For those who want to travel responsibly, it comes down to this: You, the traveler, have to do your homework.
Looking for a hotel or tour operator that has earned a sustainability label might seem like a good place to start, but the reality isn’t so simple. There are around 180 certification labels floating around in the tourism industry, each purporting to certify the green credentials of a hotel, restaurant, tour operator or even a destination. And while some of those labels are well enforced, others might better be described as greenwashing — when a company portrays itself as an environmental steward, but its actions don’t match the hype.
“The range is enormous — from rigorous, impartial and excellent to, frankly, poor,” said Randy Durband, the chief executive of the Global Sustainable Tourism Council, a nonprofit organization that establishes and manages global standards for sustainable travel. “We strongly believe in the value of third-party certification, when it’s done right,” Mr. Durband added. “But the way the word ‘certification’ is used in tourism is out of control.”
Still, while the labels might be all over the map, many businesses are waking up to the importance of improving their environmental and social performance, said Andrea Nicholas, the chief executive of Green Tourism, an Edinburgh-based certification body with more than 2,500 members. The pandemic has brought the concept of sustainable tourism forward by five to 10 years, she said. Before, she added, many businesses saw sustainability as an “add-on.”
“What we’re seeing now, from the interest we’re getting, is that it’s a must-have,” she said.
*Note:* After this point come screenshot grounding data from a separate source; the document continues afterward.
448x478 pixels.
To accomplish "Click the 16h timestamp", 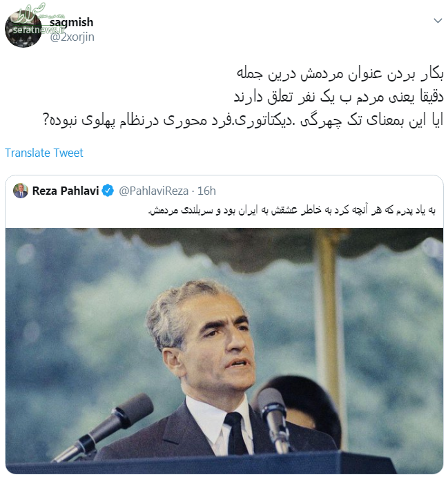I will coord(206,191).
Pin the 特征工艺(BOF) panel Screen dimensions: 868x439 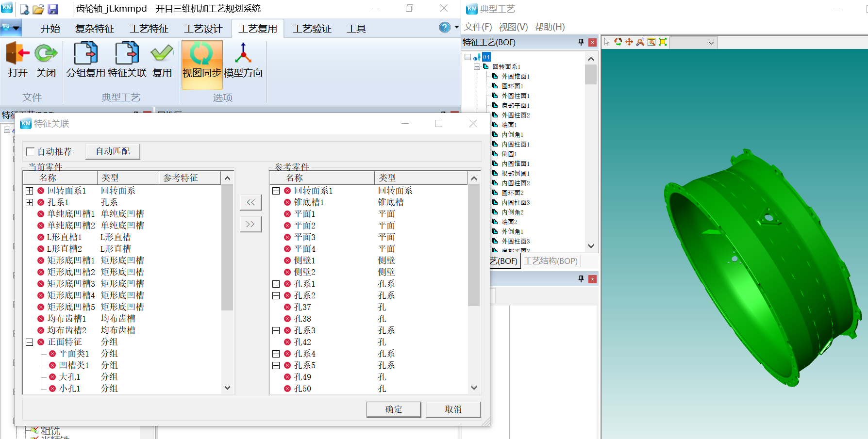coord(581,42)
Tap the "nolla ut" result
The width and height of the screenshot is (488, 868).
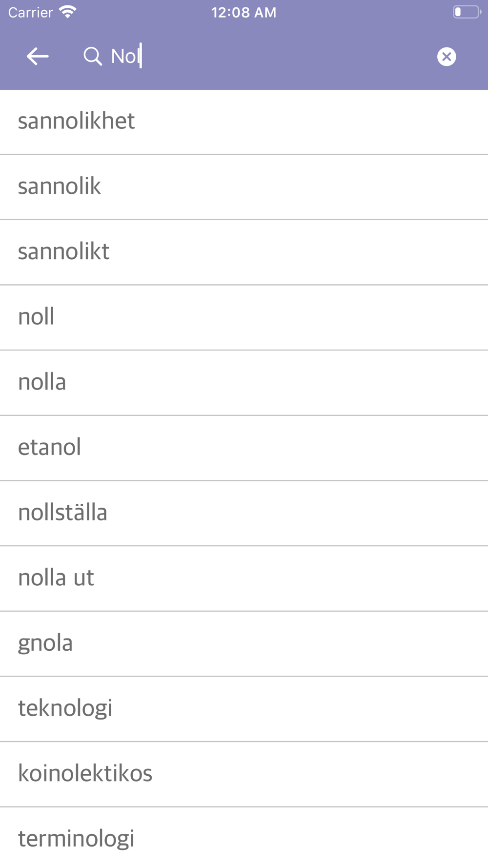[x=244, y=579]
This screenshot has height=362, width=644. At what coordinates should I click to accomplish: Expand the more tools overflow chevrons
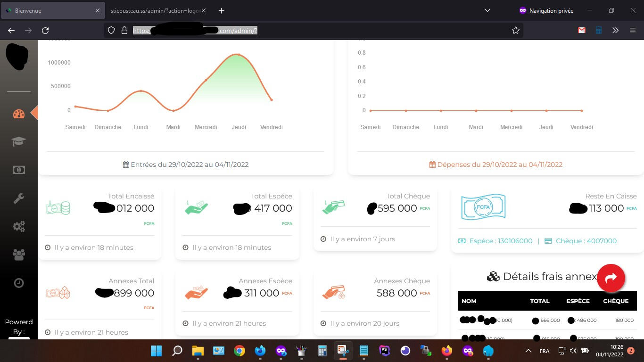pos(615,30)
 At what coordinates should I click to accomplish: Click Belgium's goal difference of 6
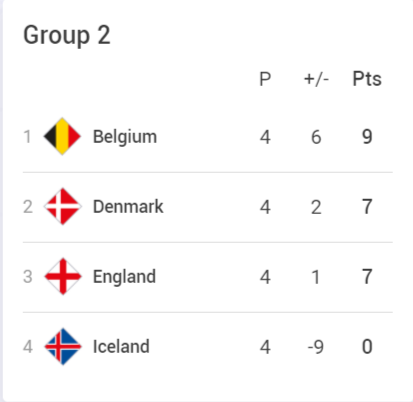coord(316,137)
There are some promising signs that consumers, too, are waking up to the consequences of their vacations. More than two-thirds of respondents to a recent seven-country global survey for American Express Travel said that they “are trying to be more aware of sustainability-friendly travel brands to support.” Another poll, this one for the digital travel company, found that 69 percent of the more than 20,000 respondents “expect the travel industry to offer more sustainable travel options.”